- The Segue
- Your show is actually a startup
Your show is actually a startup
Let's dispense some of the nonsense about startups and also help you move your creative business forward.
Quick note: These first few issues of The Segue will feel a bit broad. While most people won’t start at the beginning, my goal is to begin linking other issues at the bottom so people can get foundational if they need to. IF you need more specific help, and don’t want to wait for the deep dives, please do not hesitate to reach out to me directly and I’ll help you!
It’s a cute phrase and has all the trappings of a solid tweet. It’s rude, it’s true, and it’s short. But that’s not why we are here, is it? No. Let’s get into why your show is a start up and exactly how to “act like it.”

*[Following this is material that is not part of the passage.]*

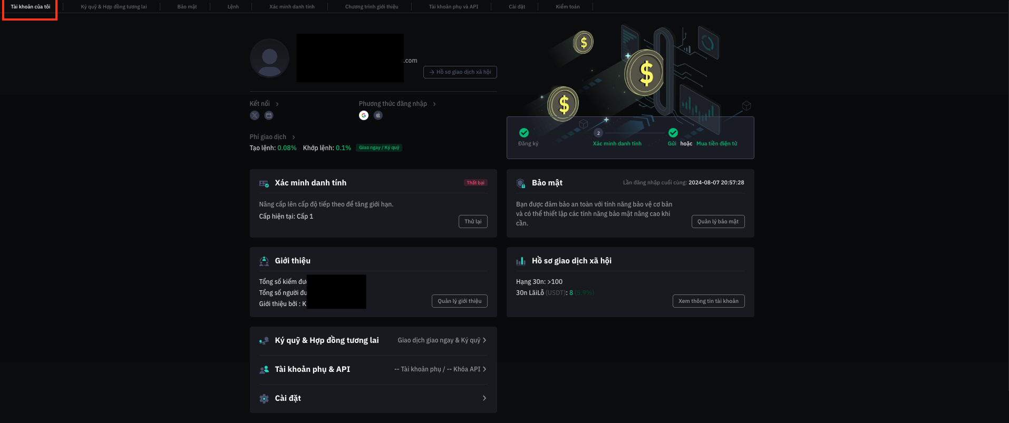
Task: Click the Quản lý bảo mật button
Action: 718,221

The myth of running a startup
The whole startup culture has been quite glorified and turned into this hustle culture nonsense about getting investment and grinding and (insert time wasting thing here). But the reality of running a startup is quite different. It takes daily focus on what the user wants, a vision that includes both the right now and the up next, and then it rounds itself out with feeling like you’re getting nowhere. This should sound familiar. Let me put it in different terms.
Daily examination of what your listener is engaging with
The clock running on the hamster wheel of content
No increase in downloads, retweets, or ratings from that GREAT episode you shipped
Startups are not like Uber. Startups are focused, consistent, and valuable. They are small businesses serving something other than themselves.

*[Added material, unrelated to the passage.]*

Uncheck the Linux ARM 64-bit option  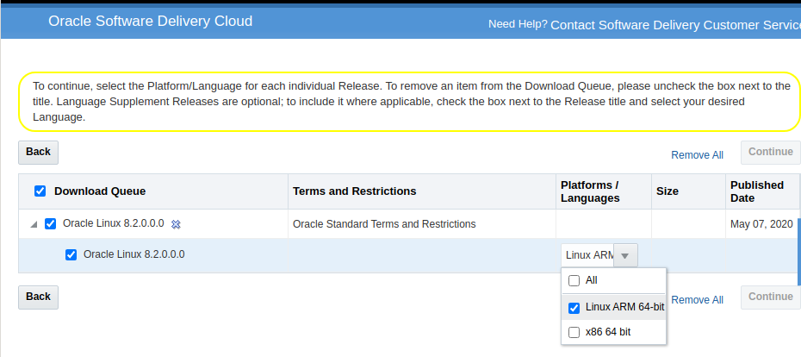[574, 307]
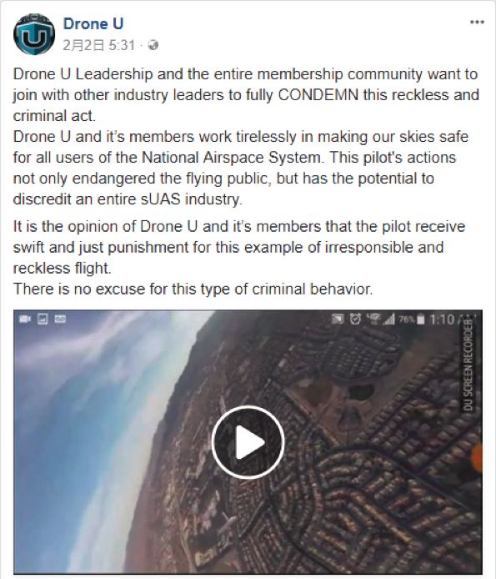The height and width of the screenshot is (579, 496).
Task: Click the third small icon in video status bar
Action: (x=60, y=319)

I want you to trust me on this one. I know this all too well because of the sheer amount of failures I’ve had. I tried to start a show prep service called Thumpr once. I just expected people to come and love it and be all about it. They didn’t. I built a piece of software called Podcave intended on bringing radio operations to podcasting. I assumed they would understand it. They did! But another host did it better, faster, and with a little more experience than we did, and we also truly under-estimated the amount of work it would take.
Do not underestimate the amount of work
This is the leading cause of ‘Pod-Fade.’
Just like your radio show, your podcast will be a lot of work. Know that. Embrace it. Make the incremental changes you need to make. Just the other day…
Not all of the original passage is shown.